Weil es nun aber viele Menschen gibt, welche wie der Apostel Thomas einen besonderen Hang zum Skeptizismus haben und daher an die Ausführbarkeit einer Sache nicht eher glauben wollen, als bis sie sehen, dass dieselbe schon ausgeführt ist und nicht nur keine schädlichen, sondern sogar sehr heilsame Folgen gehabt hat: so will ich zum Überfluss auch noch dieses in Ansehung der Emanzipation der Juden nachweisen.

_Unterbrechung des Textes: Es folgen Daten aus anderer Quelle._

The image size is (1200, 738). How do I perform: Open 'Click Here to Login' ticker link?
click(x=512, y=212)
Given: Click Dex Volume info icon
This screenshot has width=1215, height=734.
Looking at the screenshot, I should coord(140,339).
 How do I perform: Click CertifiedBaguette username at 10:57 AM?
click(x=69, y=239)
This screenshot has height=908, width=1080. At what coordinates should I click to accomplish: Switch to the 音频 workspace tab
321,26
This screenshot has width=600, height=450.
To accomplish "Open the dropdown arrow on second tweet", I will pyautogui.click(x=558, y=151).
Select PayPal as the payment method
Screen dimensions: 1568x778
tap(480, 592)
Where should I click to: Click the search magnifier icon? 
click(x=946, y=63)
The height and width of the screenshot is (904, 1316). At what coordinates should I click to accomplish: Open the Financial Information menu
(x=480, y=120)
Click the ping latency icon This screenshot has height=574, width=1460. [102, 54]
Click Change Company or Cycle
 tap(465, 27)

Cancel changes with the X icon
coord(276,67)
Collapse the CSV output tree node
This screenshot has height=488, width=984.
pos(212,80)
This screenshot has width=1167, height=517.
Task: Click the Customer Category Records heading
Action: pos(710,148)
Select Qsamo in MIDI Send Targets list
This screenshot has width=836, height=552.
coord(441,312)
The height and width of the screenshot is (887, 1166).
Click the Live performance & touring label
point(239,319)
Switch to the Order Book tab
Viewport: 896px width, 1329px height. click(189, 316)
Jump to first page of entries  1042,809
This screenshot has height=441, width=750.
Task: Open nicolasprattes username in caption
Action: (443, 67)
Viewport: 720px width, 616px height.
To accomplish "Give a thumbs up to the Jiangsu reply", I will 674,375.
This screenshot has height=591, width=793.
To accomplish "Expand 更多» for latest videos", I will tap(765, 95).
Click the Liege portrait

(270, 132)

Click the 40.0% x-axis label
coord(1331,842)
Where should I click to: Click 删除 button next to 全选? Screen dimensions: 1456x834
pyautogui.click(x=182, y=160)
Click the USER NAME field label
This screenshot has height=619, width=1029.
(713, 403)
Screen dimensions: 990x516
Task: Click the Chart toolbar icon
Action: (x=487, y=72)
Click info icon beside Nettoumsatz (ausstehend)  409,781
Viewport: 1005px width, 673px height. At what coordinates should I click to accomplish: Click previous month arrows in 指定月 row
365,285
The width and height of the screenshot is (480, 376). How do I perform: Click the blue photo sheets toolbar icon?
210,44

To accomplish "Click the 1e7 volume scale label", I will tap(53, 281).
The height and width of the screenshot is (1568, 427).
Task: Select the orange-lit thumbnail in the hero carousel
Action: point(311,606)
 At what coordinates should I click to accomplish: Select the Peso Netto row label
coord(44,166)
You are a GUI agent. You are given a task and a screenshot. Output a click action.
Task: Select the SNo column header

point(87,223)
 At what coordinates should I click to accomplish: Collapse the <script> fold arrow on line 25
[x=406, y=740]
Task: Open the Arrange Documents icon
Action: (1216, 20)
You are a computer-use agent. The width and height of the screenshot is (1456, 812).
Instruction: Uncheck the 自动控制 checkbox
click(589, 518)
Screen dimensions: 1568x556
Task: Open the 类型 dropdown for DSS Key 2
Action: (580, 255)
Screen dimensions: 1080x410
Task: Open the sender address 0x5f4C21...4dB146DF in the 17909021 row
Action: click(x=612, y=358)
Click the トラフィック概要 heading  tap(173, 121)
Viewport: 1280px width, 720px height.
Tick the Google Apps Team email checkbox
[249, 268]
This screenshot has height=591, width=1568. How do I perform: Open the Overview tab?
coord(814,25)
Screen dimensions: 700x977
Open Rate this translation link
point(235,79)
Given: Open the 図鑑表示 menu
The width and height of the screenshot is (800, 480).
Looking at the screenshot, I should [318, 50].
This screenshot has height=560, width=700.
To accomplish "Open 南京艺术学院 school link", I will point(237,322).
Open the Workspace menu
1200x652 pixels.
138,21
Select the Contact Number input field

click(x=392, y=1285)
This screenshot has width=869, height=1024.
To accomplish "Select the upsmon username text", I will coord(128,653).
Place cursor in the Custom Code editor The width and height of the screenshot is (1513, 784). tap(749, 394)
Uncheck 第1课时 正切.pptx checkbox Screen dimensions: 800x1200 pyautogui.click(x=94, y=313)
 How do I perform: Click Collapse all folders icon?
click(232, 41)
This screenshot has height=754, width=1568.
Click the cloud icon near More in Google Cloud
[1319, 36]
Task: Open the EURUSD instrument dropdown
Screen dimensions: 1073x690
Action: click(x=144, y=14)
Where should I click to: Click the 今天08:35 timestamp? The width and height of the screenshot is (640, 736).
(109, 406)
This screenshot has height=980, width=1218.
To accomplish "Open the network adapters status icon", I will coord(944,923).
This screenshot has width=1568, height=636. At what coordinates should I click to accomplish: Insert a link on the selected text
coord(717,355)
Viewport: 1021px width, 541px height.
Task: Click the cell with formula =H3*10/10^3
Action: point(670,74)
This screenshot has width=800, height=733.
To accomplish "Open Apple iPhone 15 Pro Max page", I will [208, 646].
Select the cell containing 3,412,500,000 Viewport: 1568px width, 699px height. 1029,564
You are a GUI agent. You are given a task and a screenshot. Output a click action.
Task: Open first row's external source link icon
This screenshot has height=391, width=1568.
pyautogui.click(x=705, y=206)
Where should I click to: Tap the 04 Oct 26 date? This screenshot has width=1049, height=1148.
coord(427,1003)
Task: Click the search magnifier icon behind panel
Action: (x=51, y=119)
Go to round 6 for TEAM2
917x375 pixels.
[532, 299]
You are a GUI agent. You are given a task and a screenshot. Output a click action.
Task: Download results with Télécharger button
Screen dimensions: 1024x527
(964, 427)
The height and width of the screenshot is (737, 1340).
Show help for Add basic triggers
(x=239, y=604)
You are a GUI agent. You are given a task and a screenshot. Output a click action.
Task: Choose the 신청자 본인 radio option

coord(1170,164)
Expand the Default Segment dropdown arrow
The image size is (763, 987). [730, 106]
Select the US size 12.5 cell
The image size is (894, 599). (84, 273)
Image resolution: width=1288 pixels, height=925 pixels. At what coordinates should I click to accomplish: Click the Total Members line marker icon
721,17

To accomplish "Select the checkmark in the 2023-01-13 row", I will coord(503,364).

In einem christlichen Staate nämlich, der gar nicht weit von uns entfernt ist und auch durch ein seinem Beherrscher zugehöriges deutsches Herzogtum mit dem deutschen Bunde in näherer Verbindung steht — in Holland sind die Juden schon emanzipiert und zwar so vollständig, dass sie selbst zu Volksvertretern erwählt und im Staatsrat des christlichen Beherrschers Sitz und Stimme haben können. Was hat das nun für Folgen gehabt? Die Stadt Amsterdam, wo es besonders viel Juden und unter diesen auch sehr reiche und angesehene gibt, mag uns darüber Auskunft geben.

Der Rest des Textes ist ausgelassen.